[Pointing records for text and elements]
★ ★ ★ ★

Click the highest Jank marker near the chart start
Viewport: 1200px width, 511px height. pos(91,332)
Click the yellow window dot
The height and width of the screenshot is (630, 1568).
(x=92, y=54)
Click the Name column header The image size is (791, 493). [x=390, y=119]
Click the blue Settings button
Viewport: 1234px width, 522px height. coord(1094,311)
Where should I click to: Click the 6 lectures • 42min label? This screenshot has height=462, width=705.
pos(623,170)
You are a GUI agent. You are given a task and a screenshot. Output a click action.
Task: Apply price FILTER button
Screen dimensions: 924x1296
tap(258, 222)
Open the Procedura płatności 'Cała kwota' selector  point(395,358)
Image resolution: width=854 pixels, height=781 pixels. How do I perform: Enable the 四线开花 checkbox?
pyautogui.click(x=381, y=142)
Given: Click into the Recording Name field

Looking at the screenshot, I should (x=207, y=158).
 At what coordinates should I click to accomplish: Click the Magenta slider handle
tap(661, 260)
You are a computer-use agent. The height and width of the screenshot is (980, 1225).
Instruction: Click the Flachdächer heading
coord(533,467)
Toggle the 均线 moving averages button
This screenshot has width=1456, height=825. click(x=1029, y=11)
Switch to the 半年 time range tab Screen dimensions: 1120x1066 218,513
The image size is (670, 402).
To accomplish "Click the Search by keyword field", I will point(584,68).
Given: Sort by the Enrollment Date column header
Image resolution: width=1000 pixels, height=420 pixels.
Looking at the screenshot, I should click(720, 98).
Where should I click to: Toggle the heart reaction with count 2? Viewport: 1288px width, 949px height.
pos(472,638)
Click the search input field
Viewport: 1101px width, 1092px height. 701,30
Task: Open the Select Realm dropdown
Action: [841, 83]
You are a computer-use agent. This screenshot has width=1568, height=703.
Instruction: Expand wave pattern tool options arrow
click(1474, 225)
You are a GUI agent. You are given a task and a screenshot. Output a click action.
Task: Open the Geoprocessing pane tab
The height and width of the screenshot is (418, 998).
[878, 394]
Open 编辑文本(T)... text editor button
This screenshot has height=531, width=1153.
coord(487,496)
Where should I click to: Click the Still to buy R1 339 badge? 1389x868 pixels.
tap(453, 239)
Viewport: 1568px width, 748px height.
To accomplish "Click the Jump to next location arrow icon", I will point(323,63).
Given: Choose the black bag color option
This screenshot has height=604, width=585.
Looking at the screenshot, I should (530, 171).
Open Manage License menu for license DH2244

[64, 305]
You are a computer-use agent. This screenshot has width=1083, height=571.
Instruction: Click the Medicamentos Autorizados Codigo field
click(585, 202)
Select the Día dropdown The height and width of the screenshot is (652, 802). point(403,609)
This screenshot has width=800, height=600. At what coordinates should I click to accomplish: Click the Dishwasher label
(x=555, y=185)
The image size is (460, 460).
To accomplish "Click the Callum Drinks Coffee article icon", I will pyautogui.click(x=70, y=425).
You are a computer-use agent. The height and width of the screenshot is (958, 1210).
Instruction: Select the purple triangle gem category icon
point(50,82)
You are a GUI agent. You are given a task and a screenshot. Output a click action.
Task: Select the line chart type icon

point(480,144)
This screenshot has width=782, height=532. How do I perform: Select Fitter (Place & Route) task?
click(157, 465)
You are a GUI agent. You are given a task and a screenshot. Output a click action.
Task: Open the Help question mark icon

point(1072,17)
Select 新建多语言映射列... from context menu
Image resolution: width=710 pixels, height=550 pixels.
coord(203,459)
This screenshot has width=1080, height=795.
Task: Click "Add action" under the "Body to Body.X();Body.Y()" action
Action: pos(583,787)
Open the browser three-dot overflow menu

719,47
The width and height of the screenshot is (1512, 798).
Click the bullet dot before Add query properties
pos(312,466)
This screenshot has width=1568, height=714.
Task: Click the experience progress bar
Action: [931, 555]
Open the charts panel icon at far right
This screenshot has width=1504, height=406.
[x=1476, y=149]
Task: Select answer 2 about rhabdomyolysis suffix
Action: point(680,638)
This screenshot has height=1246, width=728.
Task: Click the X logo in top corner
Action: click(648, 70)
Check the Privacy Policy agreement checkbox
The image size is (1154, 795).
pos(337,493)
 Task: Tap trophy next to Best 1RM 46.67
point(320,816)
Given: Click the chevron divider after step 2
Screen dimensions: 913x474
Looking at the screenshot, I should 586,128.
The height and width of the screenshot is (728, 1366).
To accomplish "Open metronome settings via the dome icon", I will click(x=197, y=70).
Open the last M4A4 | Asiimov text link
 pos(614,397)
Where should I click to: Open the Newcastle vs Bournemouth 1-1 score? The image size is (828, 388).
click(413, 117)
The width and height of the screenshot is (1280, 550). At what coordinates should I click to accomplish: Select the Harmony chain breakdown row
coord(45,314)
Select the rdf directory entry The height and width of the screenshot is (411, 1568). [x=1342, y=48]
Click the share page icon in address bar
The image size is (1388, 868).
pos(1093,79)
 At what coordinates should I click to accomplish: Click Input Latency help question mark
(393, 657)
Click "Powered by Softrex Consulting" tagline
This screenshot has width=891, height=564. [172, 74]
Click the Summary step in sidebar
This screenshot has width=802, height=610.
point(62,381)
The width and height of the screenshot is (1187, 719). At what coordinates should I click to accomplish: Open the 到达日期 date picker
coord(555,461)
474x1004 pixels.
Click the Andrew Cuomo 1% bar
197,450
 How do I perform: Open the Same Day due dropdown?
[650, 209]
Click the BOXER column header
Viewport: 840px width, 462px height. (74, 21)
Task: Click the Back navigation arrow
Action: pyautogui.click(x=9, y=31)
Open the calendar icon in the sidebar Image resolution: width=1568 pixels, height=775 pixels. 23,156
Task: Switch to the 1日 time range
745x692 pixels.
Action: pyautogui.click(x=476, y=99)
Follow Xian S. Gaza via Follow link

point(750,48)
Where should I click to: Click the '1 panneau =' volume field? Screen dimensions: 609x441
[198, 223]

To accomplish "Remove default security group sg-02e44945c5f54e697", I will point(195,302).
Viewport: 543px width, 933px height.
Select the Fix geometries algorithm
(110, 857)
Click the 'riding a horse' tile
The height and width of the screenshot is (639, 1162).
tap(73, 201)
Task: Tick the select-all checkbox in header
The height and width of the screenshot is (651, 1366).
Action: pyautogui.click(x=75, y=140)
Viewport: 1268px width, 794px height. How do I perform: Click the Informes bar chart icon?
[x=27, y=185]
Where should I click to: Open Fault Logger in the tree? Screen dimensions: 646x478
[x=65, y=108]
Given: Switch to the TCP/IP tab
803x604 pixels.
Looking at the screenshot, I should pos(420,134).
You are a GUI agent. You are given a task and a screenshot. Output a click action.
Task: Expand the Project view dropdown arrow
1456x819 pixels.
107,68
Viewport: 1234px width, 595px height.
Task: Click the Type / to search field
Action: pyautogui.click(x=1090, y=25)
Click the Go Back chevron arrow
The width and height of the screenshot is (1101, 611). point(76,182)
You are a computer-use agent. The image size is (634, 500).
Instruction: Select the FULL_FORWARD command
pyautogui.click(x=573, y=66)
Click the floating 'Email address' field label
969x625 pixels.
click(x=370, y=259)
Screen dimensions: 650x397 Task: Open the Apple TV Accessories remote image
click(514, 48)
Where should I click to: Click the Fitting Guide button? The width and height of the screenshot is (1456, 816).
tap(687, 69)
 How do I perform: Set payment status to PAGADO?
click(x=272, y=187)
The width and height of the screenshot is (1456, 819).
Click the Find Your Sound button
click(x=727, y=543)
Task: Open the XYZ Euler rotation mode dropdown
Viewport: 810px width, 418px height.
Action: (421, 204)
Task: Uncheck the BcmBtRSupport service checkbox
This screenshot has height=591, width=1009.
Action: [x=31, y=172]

★ ★ ★ ★

▶ [WHAT THE TASK ASKS]
Rewrite the items above, changing every "computer-use agent" to "screen assistant" and leaving everything else as it is.

▶ [TASK RESULT]
Click the highest Jank marker near the chart start
Viewport: 1200px width, 511px height. pos(91,332)
Click the yellow window dot
The height and width of the screenshot is (630, 1568).
(x=92, y=54)
Click the Name column header The image size is (791, 493). [x=390, y=119]
Click the blue Settings button
Viewport: 1234px width, 522px height. coord(1094,311)
Where should I click to: Click the 6 lectures • 42min label? This screenshot has height=462, width=705.
pos(623,170)
You are a GUI agent. You are given a task and a screenshot. Output a click action.
Task: Apply price FILTER button
Screen dimensions: 924x1296
tap(258, 222)
Open the Procedura płatności 'Cała kwota' selector  point(395,358)
Image resolution: width=854 pixels, height=781 pixels. How do I perform: Enable the 四线开花 checkbox?
pyautogui.click(x=381, y=142)
Given: Click into the Recording Name field

Looking at the screenshot, I should (x=207, y=158).
 At what coordinates should I click to accomplish: Click the Magenta slider handle
tap(661, 260)
You are a screen assistant. The height and width of the screenshot is (980, 1225).
Instruction: Click the Flachdächer heading
coord(533,467)
Toggle the 均线 moving averages button
This screenshot has width=1456, height=825. click(x=1029, y=11)
Switch to the 半年 time range tab Screen dimensions: 1120x1066 218,513
The image size is (670, 402).
To accomplish "Click the Search by keyword field", I will point(584,68).
Given: Sort by the Enrollment Date column header
Image resolution: width=1000 pixels, height=420 pixels.
Looking at the screenshot, I should click(720, 98).
Where should I click to: Toggle the heart reaction with count 2? Viewport: 1288px width, 949px height.
pos(472,638)
Click the search input field
Viewport: 1101px width, 1092px height. 701,30
Task: Open the Select Realm dropdown
Action: [841, 83]
You are a screen assistant. This screenshot has width=1568, height=703.
Instruction: Expand wave pattern tool options arrow
click(1474, 225)
You are a GUI agent. You are given a task and a screenshot. Output a click action.
Task: Open the Geoprocessing pane tab
The height and width of the screenshot is (418, 998).
[878, 394]
Open 编辑文本(T)... text editor button
This screenshot has height=531, width=1153.
coord(487,496)
Where should I click to: Click the Still to buy R1 339 badge? 1389x868 pixels.
tap(453, 239)
Viewport: 1568px width, 748px height.
To accomplish "Click the Jump to next location arrow icon", I will point(323,63).
Given: Choose the black bag color option
This screenshot has height=604, width=585.
Looking at the screenshot, I should (530, 171).
Open Manage License menu for license DH2244

[64, 305]
You are a screen assistant. This screenshot has width=1083, height=571.
Instruction: Click the Medicamentos Autorizados Codigo field
click(585, 202)
Select the Día dropdown The height and width of the screenshot is (652, 802). point(403,609)
This screenshot has width=800, height=600. At what coordinates should I click to accomplish: Click the Dishwasher label
(x=555, y=185)
The image size is (460, 460).
To accomplish "Click the Callum Drinks Coffee article icon", I will pyautogui.click(x=70, y=425).
You are a screen assistant. The height and width of the screenshot is (958, 1210).
Instruction: Select the purple triangle gem category icon
point(50,82)
You are a GUI agent. You are given a task and a screenshot. Output a click action.
Task: Select the line chart type icon

point(480,144)
This screenshot has width=782, height=532. How do I perform: Select Fitter (Place & Route) task?
click(157, 465)
You are a GUI agent. You are given a task and a screenshot. Output a click action.
Task: Open the Help question mark icon

point(1072,17)
Select 新建多语言映射列... from context menu
Image resolution: width=710 pixels, height=550 pixels.
coord(203,459)
This screenshot has width=1080, height=795.
Task: Click "Add action" under the "Body to Body.X();Body.Y()" action
Action: pos(583,787)
Open the browser three-dot overflow menu

719,47
The width and height of the screenshot is (1512, 798).
Click the bullet dot before Add query properties
pos(312,466)
This screenshot has width=1568, height=714.
Task: Click the experience progress bar
Action: [931, 555]
Open the charts panel icon at far right
This screenshot has width=1504, height=406.
[x=1476, y=149]
Task: Select answer 2 about rhabdomyolysis suffix
Action: point(680,638)
This screenshot has height=1246, width=728.
Task: Click the X logo in top corner
Action: click(648, 70)
Check the Privacy Policy agreement checkbox
The image size is (1154, 795).
pos(337,493)
 Task: Tap trophy next to Best 1RM 46.67
point(320,816)
Given: Click the chevron divider after step 2
Screen dimensions: 913x474
Looking at the screenshot, I should 586,128.
The height and width of the screenshot is (728, 1366).
To accomplish "Open metronome settings via the dome icon", I will click(x=197, y=70).
Open the last M4A4 | Asiimov text link
 pos(614,397)
Where should I click to: Open the Newcastle vs Bournemouth 1-1 score? The image size is (828, 388).
click(413, 117)
The width and height of the screenshot is (1280, 550). At what coordinates should I click to accomplish: Select the Harmony chain breakdown row
coord(45,314)
Select the rdf directory entry The height and width of the screenshot is (411, 1568). [x=1342, y=48]
Click the share page icon in address bar
The image size is (1388, 868).
pos(1093,79)
 At what coordinates should I click to accomplish: Click Input Latency help question mark
(393, 657)
Click "Powered by Softrex Consulting" tagline
This screenshot has width=891, height=564. [172, 74]
Click the Summary step in sidebar
This screenshot has width=802, height=610.
point(62,381)
The width and height of the screenshot is (1187, 719). At what coordinates should I click to accomplish: Open the 到达日期 date picker
coord(555,461)
474x1004 pixels.
Click the Andrew Cuomo 1% bar
197,450
 How do I perform: Open the Same Day due dropdown?
[650, 209]
Click the BOXER column header
Viewport: 840px width, 462px height. (74, 21)
Task: Click the Back navigation arrow
Action: pyautogui.click(x=9, y=31)
Open the calendar icon in the sidebar Image resolution: width=1568 pixels, height=775 pixels. 23,156
Task: Switch to the 1日 time range
745x692 pixels.
Action: pyautogui.click(x=476, y=99)
Follow Xian S. Gaza via Follow link

point(750,48)
Where should I click to: Click the '1 panneau =' volume field? Screen dimensions: 609x441
[198, 223]

To accomplish "Remove default security group sg-02e44945c5f54e697", I will point(195,302).
Viewport: 543px width, 933px height.
Select the Fix geometries algorithm
(110, 857)
Click the 'riding a horse' tile
The height and width of the screenshot is (639, 1162).
tap(73, 201)
Task: Tick the select-all checkbox in header
The height and width of the screenshot is (651, 1366).
Action: pyautogui.click(x=75, y=140)
Viewport: 1268px width, 794px height. How do I perform: Click the Informes bar chart icon?
[x=27, y=185]
Where should I click to: Open Fault Logger in the tree? Screen dimensions: 646x478
[x=65, y=108]
Given: Switch to the TCP/IP tab
803x604 pixels.
Looking at the screenshot, I should pos(420,134).
You are a GUI agent. You are given a task and a screenshot. Output a click action.
Task: Expand the Project view dropdown arrow
1456x819 pixels.
107,68
Viewport: 1234px width, 595px height.
Task: Click the Type / to search field
Action: pyautogui.click(x=1090, y=25)
Click the Go Back chevron arrow
The width and height of the screenshot is (1101, 611). point(76,182)
You are a screen assistant. The image size is (634, 500).
Instruction: Select the FULL_FORWARD command
pyautogui.click(x=573, y=66)
Click the floating 'Email address' field label
969x625 pixels.
click(x=370, y=259)
Screen dimensions: 650x397 Task: Open the Apple TV Accessories remote image
click(514, 48)
Where should I click to: Click the Fitting Guide button? The width and height of the screenshot is (1456, 816).
tap(687, 69)
 How do I perform: Set payment status to PAGADO?
click(x=272, y=187)
The width and height of the screenshot is (1456, 819).
Click the Find Your Sound button
click(x=727, y=543)
Task: Open the XYZ Euler rotation mode dropdown
Viewport: 810px width, 418px height.
Action: (421, 204)
Task: Uncheck the BcmBtRSupport service checkbox
This screenshot has height=591, width=1009.
Action: [x=31, y=172]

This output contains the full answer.